Task to carry out - Copy each of the entries below word for word, keeping their order and line breaks.

────────────────

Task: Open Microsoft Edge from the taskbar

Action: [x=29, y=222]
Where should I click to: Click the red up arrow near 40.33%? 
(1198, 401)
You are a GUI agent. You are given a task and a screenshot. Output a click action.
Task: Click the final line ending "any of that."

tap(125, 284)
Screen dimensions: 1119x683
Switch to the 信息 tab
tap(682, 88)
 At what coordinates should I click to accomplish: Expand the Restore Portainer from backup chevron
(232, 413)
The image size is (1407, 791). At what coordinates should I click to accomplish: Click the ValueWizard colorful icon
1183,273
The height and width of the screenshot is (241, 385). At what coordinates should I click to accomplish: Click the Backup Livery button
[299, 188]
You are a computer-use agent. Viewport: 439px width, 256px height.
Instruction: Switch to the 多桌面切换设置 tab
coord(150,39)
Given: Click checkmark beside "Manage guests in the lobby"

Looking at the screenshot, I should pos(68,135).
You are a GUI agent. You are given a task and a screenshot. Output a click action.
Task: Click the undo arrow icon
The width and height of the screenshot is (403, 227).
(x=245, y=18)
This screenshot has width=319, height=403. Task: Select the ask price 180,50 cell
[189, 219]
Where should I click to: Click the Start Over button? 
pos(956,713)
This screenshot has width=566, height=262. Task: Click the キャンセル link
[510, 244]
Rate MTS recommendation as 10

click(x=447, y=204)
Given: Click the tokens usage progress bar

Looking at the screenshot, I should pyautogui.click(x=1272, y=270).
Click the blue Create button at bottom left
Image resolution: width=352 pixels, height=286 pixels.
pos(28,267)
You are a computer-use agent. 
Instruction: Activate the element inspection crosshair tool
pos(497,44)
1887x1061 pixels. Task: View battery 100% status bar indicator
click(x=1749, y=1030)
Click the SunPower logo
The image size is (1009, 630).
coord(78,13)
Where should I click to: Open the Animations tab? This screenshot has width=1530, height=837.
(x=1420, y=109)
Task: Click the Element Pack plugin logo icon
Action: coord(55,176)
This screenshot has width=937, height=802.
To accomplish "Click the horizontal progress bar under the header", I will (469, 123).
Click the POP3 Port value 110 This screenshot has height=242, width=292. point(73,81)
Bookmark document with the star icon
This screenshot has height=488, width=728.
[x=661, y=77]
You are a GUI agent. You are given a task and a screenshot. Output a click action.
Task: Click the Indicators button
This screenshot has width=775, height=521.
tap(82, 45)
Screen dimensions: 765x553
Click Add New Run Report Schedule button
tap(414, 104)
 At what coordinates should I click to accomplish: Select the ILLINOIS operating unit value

────────────────

Final result -
Task: Open Microsoft Edge from the taskbar

Action: [x=29, y=222]
Where should I click to: Click the red up arrow near 40.33%? 
(1198, 401)
You are a GUI agent. You are given a task and a screenshot. Output a click action.
Task: Click the final line ending "any of that."

tap(125, 284)
Screen dimensions: 1119x683
Switch to the 信息 tab
tap(682, 88)
 At what coordinates should I click to accomplish: Expand the Restore Portainer from backup chevron
(232, 413)
The image size is (1407, 791). At what coordinates should I click to accomplish: Click the ValueWizard colorful icon
1183,273
The height and width of the screenshot is (241, 385). At what coordinates should I click to accomplish: Click the Backup Livery button
[299, 188]
You are a computer-use agent. Viewport: 439px width, 256px height.
Instruction: Switch to the 多桌面切换设置 tab
coord(150,39)
Given: Click checkmark beside "Manage guests in the lobby"

Looking at the screenshot, I should pos(68,135).
You are a GUI agent. You are given a task and a screenshot. Output a click action.
Task: Click the undo arrow icon
The width and height of the screenshot is (403, 227).
(x=245, y=18)
This screenshot has width=319, height=403. Task: Select the ask price 180,50 cell
[189, 219]
Where should I click to: Click the Start Over button? 
pos(956,713)
This screenshot has width=566, height=262. Task: Click the キャンセル link
[510, 244]
Rate MTS recommendation as 10

click(x=447, y=204)
Given: Click the tokens usage progress bar

Looking at the screenshot, I should pyautogui.click(x=1272, y=270).
Click the blue Create button at bottom left
Image resolution: width=352 pixels, height=286 pixels.
pos(28,267)
You are a computer-use agent. 
Instruction: Activate the element inspection crosshair tool
pos(497,44)
1887x1061 pixels. Task: View battery 100% status bar indicator
click(x=1749, y=1030)
Click the SunPower logo
The image size is (1009, 630).
coord(78,13)
Where should I click to: Open the Animations tab? This screenshot has width=1530, height=837.
(x=1420, y=109)
Task: Click the Element Pack plugin logo icon
Action: coord(55,176)
This screenshot has width=937, height=802.
To accomplish "Click the horizontal progress bar under the header", I will (469, 123).
Click the POP3 Port value 110 This screenshot has height=242, width=292. point(73,81)
Bookmark document with the star icon
This screenshot has height=488, width=728.
[x=661, y=77]
You are a GUI agent. You are given a task and a screenshot. Output a click action.
Task: Click the Indicators button
This screenshot has width=775, height=521.
tap(82, 45)
Screen dimensions: 765x553
Click Add New Run Report Schedule button
tap(414, 104)
 At what coordinates should I click to accomplish: Select the ILLINOIS operating unit value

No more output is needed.